Concerning the performance of contracts, the rules regarding the effects of the declaration of insolvency over pending contracts are mandatory and parties cannot, therefore, establish clauses that contravene or revoke them.

As a rule of thumb, under article 102 of the CIRE, contracts that have been entered between the debtor and a creditor, and that have not yet been completely performed, are suspended until the Insolvency Administrator determines on their performance or non-performance. In these cases, the respective creditor is given the opportunity to set a reasonable date before which the Insolvency Administrator must issue a decision. If no decision is made by said date, then Portuguese law presumes that the Insolvency Administrator has decided not to perform the contract.

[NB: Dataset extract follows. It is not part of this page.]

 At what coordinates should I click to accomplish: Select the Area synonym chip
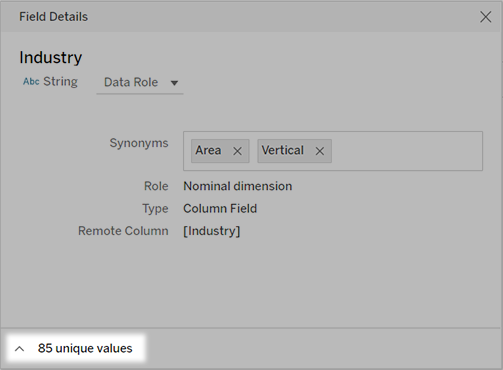tap(208, 150)
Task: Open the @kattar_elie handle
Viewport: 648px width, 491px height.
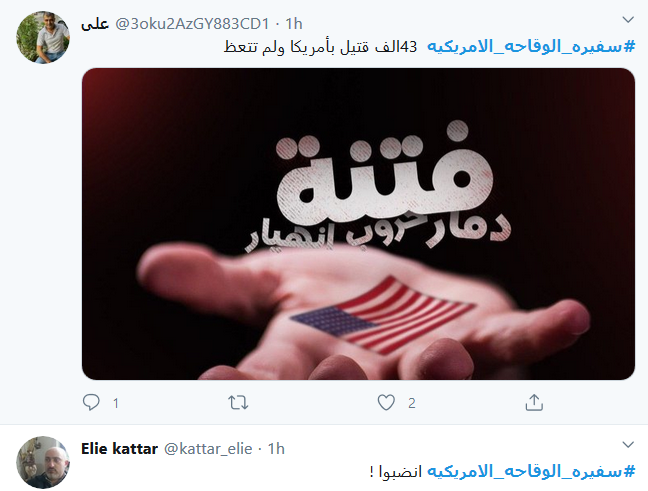Action: [x=208, y=448]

Some contracts are subject to special rules, such as the following:

  • indivisible obligations;
  • sale with ownership reservation and similar contracts;
  • sale without delivery;
  • promissory contracts;
  • forward transactions;
  • leases; and
  • mandates and management contracts.

Credits that emerge from the Insolvency Administrator’s decision to perform certain contracts are generally considered and accounted as debts over the insolvency estate, and rank above most other credits. 

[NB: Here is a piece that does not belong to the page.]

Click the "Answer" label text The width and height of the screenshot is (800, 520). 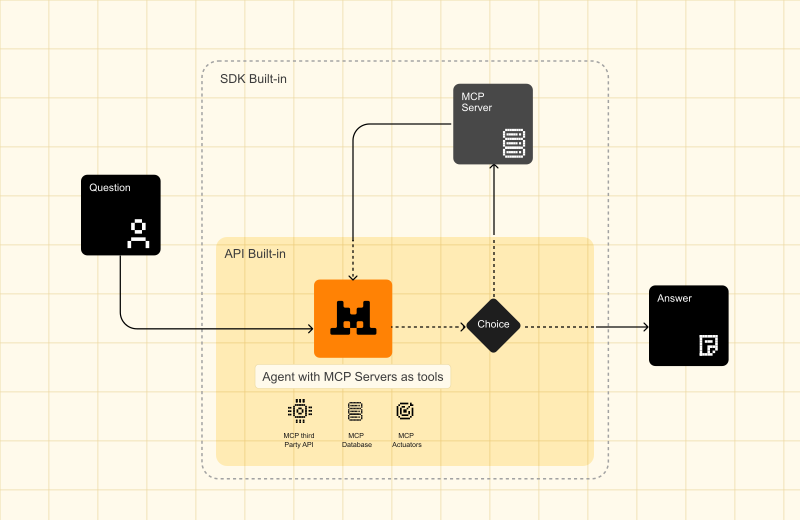coord(674,298)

Following the declaration of insolvency, the creditors may compensate/set-off their credits with debts of the insolvency estate if at least one of the following requirements is fulfilled:

  • the legal requisites of set-off must be verified prior to the date of the declaration of insolvency; and/or
  • the credit/claim on insolvency must fulfil the requirements laid down in article 847 of the Portuguese Civil Code, before the counterclaim on the insolvency estate. However, set-off is not legally acceptable in the following circumstances:
    1. if the debt to the insolvency estate has been constituted after the date of the declaration of insolvency, in particular as a result of the resolution of acts for the benefit of the insolvent estate;
    2. if the insolvency creditor has acquired his or her claim from another, after the date of the declaration of insolvency;
    3. if the insolvency estate is not responsible for the debts of the insolvent; and
    4. between the debts to the insolvency estate and the subordinate claims on the insolvency (article 99 of the CIRE).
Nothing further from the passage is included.